# ACTIVITY:
Retype, exactly as they appear below, the lines between the line holding "Group (68, 1112)" and the line holding "Issue September 2015 (117, 688)", both ends included.

==== RECORDS FOR PROCESSING

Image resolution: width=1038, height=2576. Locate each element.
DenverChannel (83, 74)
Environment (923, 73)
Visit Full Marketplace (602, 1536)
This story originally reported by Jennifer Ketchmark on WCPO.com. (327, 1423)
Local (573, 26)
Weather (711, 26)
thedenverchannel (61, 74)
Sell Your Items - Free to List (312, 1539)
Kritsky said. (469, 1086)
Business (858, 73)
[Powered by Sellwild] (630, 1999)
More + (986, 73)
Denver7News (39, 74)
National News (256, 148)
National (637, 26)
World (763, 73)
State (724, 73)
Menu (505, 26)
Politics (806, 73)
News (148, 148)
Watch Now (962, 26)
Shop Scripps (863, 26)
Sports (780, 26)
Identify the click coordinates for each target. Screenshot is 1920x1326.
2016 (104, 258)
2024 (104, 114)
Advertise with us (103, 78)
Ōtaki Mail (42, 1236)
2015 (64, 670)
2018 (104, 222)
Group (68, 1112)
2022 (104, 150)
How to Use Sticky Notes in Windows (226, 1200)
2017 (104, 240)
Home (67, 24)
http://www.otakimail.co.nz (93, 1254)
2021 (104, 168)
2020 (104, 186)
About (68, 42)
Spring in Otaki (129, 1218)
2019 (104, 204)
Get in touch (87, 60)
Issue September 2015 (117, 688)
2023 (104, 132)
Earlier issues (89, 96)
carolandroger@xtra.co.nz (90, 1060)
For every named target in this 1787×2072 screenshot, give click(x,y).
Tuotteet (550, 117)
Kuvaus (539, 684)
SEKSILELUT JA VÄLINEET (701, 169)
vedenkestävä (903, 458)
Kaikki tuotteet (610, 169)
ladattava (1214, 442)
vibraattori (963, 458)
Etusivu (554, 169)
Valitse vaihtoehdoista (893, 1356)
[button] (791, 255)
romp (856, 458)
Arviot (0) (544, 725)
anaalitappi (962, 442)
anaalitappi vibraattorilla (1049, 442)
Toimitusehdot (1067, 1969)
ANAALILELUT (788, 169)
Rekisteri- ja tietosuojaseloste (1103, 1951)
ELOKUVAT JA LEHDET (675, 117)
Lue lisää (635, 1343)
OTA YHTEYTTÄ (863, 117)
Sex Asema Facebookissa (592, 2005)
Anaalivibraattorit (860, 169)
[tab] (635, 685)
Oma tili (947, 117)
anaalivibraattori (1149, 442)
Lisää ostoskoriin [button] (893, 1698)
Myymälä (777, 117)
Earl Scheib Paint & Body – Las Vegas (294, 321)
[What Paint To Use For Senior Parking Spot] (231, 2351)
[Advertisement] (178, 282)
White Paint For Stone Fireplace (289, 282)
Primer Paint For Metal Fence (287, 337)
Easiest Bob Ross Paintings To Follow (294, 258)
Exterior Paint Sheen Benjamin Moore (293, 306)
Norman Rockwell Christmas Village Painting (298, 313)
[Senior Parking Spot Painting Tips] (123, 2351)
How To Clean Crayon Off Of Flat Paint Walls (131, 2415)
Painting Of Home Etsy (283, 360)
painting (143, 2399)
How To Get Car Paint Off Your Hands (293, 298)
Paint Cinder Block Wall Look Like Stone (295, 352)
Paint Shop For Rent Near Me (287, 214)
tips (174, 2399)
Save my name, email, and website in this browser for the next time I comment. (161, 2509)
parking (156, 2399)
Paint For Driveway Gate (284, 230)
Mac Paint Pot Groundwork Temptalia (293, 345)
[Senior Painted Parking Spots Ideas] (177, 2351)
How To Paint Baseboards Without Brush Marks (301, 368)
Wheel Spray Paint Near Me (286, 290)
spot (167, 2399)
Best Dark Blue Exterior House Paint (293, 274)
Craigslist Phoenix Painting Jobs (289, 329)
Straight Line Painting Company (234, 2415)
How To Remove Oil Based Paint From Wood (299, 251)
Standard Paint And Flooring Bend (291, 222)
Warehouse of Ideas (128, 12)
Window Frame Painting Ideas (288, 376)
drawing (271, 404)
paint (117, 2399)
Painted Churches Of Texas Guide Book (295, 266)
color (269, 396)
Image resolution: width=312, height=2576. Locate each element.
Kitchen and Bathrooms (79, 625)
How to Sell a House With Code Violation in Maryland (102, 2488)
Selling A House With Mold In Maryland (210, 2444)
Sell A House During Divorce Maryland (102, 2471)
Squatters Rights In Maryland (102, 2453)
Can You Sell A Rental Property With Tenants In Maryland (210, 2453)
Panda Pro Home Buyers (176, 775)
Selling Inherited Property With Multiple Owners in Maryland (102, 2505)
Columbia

========

# SOLVED PROBLEM:
Group (68, 1112)
2022 (104, 150)
How to Use Sticky Notes in Windows (226, 1200)
2017 (104, 240)
Home (67, 24)
http://www.otakimail.co.nz (93, 1254)
2021 (104, 168)
2020 (104, 186)
About (68, 42)
Spring in Otaki (129, 1218)
2019 (104, 204)
Get in touch (87, 60)
Issue September 2015 (117, 688)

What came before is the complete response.